Washington State Allows Third Parties To Brand Youthful Offenders For Life At The Low, Low Price Of Only 69¢ A Record
from the the-scarlet-letter-meets-columbia-house dept
Being charged with a crime as a juvenile isn't supposed to haunt you for the rest of your life. In most cases, juvenile offenders can have their records sealed once they hit adulthood (18-21, depending on state law). There are some exceptions, varying from state to state -- certain felonies and most sex offenses are not allowed to be sealed.Unfortunately for juvenile offenders in the state of Washington, these criminal records can haunt them well into adulthood, thanks to the state's willingness to trade kids' futures for cash.
While it's true that records can be sealed or expunged when someone turns 18, it's often too late in Washington.Offenses committed by juveniles are being given a chance to live on well past their supposed expiration date. In these states, a youthful offender now has a chance to be punished for his or her mistake for years to come. And this "opportunity" to become a lifelong offender has a bargain basement price tag.
Companies have contractual agreements with the state to be able to gather felony records in a mass download. Those companies then make the information available on the Internet. Landlords, employers and educational institutions can do a simple search and find the information.
"About 27,500 records a year are sold and we only make $19,000 as a state in revenue off of it, so we're talking about 69 cents per name for a kid's future," [Barry Stober, executive assistant of the Washington State Commission on African American Affairs] says.It's tough to turn your life around when employers running background checks are greeted with offenses that should have been sealed or expunged years ago.
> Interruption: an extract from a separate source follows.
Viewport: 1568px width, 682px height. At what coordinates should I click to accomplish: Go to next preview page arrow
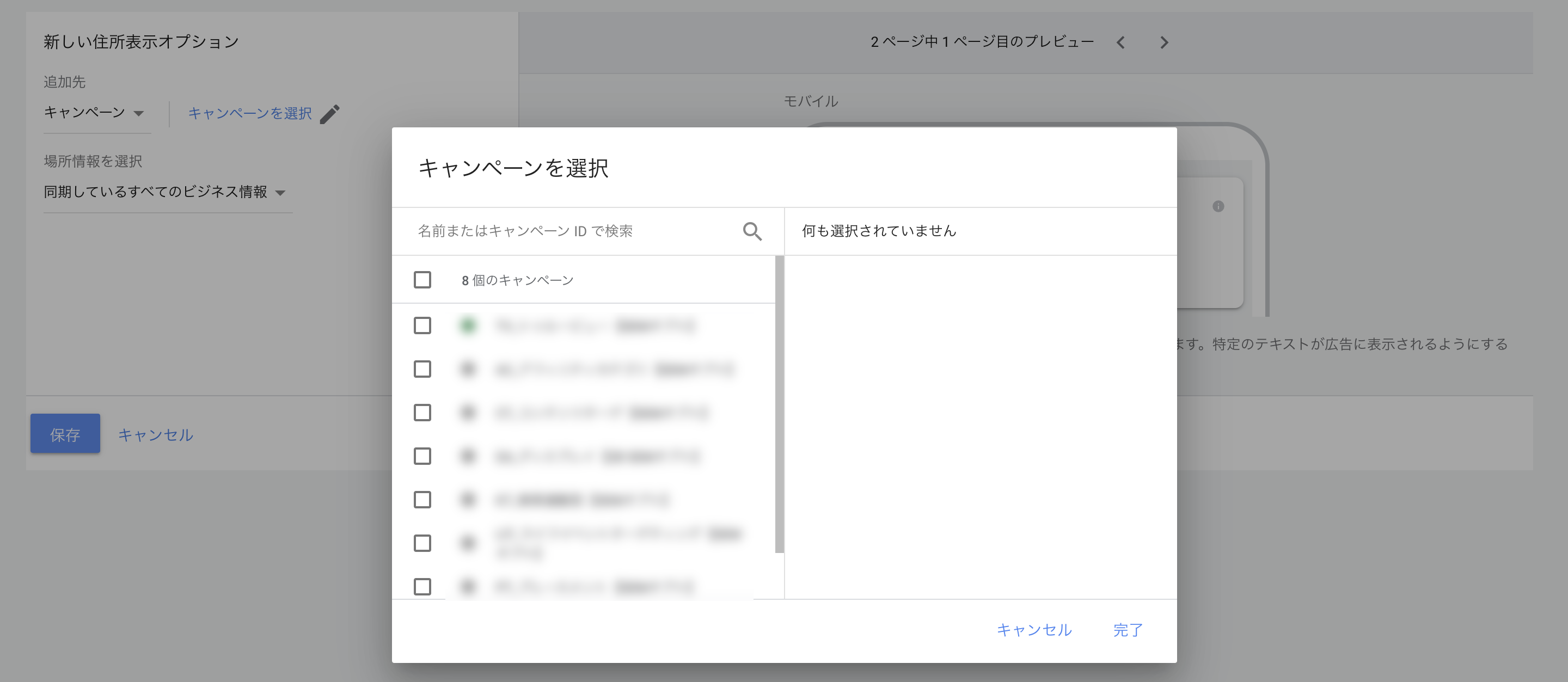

Stober relates the story of a teen arrested for joyriding who acquired his GED while spending two years in detention only to find himself turned down for financial aid and unable to get a job (despite earning a degree) thanks to being permanently marked a felon by background check companies.
Not only does this distribution hurt the former offenders, it hurts the state itself. As Scott Greenfield points out, treating juvenile records as sellable goods does long term damage to everyone involved.
When "checking out" a potential employee, tenant, student, the effort stops dead at the word "felon," if not at the fact that the person has a criminal record at all. There are too many young people looking for jobs, apartments, seats in college to spend too much time with the bad seeds. Nobody is going to make the effort to investigate the underlying offense, the circumstances, the person behind the crime. If there's a crime, there is another kid waiting behind him without a record.Washington is stacking the deck against its own future. Recidivism is always going to be an issue, but short-sighted moves like this make this behavior almost inevitable. A young adult who can't get a decent job or receive financial aid is going to look elsewhere for opportunity. If a life of crime seems to be the path of least resistance, the state has to take some of the blame for the outcome.
This gives rise to a permanent underclass that will have constant problems getting an education, a job, a home, all for some dumb move made as a kid. Maybe even for something that should never have resulted in a conviction at all, but for lack of parental love and assistance, an assembly-line system and even judges looking to make their own buck off them. But once it's sold to some vulture business, it follows them forever. All for about 69¢ per child.
Stober's trying to fix this law and has started a Change.org petition aimed at stopping the sale and distribution of juvenile records. At the very least, Washington should limit what purchasers can do with the data, like Kentucky has done, limiting use to "evaluation, research or statistical activities" and requiring the purchasing entity to sign an agreement stating the information won't be abused. (Michigan can sell this data, although there doesn't seem to be any evidence that it has. There's currently nothing on the books prohibiting it from doing so. Juvenile arrest records are also available via a FOIA request.)
Better yet, Washington should just stop the selling of data altogether. It's one thing to make records available publicly on adult offenders. It's quite another to allow third parties to continue punishing former juvenile offenders for actions the state has effectively declared "never happened."